**COMPLETE THE FOLLOWING**
1. In the event risk management article, list the things that Louisville's regional emergency-alert system sends text notifications about, as named in the text.
2. Translate this sentence from the event risk management article into Spanish: "Though it is impossible to avoid every mistake or mishap, here are a few steps you as a planner can take to mitigate risks during your next meeting or event."
3. Continue the event risk management article from its last sentence.

**EXCERPTED PASSAGE**
Are you prepared for things to go wrong at your next event?
Risk management is often a trial-and-error process for meeting planners. Sometimes, this means preparing for events that seem unlikely or unimaginable, such as a fire or staging accident. It also entails having comprehensive plans in place for more common occurrences, such as a medical emergency.
Though it is impossible to avoid every mistake or mishap, here are a few steps you as a planner can take to mitigate risks during your next meeting or event.
Reach Out to the Local CVB
Convention and visitors bureaus often play a key role in informing planners about any local concerns or considerations, such as political unrest or conflicting citywide events. To help locals and visitors keep abreast of these reports, some destinations, like Louisville, Kentucky, offer a free regional emergency-alert system that sends out text notifications about impending weather, power outages, water contamination and other community concerns.

**DATA SECTION**

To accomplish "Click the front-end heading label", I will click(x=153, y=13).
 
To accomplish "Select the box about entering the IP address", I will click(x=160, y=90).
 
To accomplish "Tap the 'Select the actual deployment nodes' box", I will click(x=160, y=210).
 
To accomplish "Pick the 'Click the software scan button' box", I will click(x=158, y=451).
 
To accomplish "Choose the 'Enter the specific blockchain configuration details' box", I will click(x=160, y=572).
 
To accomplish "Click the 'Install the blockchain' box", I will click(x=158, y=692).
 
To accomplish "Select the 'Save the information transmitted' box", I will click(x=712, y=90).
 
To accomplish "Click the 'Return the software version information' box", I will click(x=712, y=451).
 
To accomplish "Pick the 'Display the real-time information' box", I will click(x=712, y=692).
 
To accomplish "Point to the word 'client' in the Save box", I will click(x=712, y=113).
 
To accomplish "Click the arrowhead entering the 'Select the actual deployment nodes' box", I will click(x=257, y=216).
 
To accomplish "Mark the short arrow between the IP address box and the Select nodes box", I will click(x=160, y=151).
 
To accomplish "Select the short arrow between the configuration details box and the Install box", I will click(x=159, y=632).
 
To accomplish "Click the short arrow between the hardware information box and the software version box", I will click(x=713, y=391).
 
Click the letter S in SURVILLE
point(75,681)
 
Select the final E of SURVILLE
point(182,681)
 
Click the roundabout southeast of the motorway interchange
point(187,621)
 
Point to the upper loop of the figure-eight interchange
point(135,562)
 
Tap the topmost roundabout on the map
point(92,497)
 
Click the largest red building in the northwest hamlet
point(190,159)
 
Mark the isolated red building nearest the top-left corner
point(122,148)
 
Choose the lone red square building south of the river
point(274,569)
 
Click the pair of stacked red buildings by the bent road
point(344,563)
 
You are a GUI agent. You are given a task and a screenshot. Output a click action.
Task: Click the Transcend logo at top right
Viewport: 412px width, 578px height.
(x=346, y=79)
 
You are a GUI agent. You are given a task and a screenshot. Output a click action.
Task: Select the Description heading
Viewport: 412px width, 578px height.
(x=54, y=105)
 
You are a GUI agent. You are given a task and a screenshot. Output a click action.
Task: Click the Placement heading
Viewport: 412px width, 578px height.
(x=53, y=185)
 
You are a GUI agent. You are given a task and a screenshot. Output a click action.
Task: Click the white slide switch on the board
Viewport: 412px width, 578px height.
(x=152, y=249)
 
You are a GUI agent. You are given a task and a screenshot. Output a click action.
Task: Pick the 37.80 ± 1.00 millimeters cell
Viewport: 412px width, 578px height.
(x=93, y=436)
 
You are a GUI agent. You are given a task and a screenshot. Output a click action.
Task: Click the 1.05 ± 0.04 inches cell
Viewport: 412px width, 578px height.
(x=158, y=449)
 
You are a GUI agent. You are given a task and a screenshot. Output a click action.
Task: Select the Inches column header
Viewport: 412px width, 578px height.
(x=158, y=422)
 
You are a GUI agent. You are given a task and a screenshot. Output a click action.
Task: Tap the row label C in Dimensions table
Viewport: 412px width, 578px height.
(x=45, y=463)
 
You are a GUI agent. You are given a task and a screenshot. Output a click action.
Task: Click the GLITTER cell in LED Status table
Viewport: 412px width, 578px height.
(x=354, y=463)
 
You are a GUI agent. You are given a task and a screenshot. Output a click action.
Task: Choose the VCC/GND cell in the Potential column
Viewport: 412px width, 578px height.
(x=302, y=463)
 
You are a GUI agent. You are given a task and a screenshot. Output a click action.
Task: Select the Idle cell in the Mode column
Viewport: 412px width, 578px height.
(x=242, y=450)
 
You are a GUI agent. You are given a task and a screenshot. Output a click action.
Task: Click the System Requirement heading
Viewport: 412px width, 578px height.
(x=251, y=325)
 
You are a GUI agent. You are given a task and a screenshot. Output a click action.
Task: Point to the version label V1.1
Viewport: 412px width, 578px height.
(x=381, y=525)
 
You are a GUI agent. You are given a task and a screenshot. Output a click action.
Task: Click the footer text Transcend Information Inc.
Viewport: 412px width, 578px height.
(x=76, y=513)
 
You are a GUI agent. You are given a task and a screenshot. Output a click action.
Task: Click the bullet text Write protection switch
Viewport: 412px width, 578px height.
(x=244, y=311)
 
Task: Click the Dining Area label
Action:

**RESPONSES**
1.
- Impending weather
- Power outages
- Water contamination

2. Aunque es imposible evitar todos los errores o contratiempos, aquí hay algunos pasos que usted, como organizador, puede tomar para mitigar los riesgos durante su próxima reunión o evento.

3.
“Oftentimes, when people talk about crisis management, they think about the big setbacks, but it could be a cell tower went out or the water in the convention center is not drinkable,” said Zack Davis, vice president of destination services at the Louisville Convention and Visitors Bureau.
Users can sign up for the service online and create a profile with any information they would want to share with emergency dispatchers and first responders in the event of an emergency. Likewise, planners may find a similar alert app or service to share with their attendees before the event.
Develop a Crisis Management Plan
A crisis management plan should be one of the first topics on the table when planners sit down with staff to hash out logistics.
“The more people you have involved in that discussion the better, because you get more suggestions and feedback about what may or may not happen, and you put a plan together accordingly,” said Peter Pantuso, president and CEO of the American Bus Association, a tourism trade group that holds an annual convention with more than 3,000 attendees.
Additionally, when planners conduct site inspections of potential meeting venues, they should make sure to ask about the facility’s own crisis management plan and find out as much detail as possible.
“Sometimes, you see planners come in and they don’t ask or engage,” said Davis. “After connecting with the CVB, the next big thing would be asking the facility, ‘Hey, what are your crisis plans, and who can we connect with?’”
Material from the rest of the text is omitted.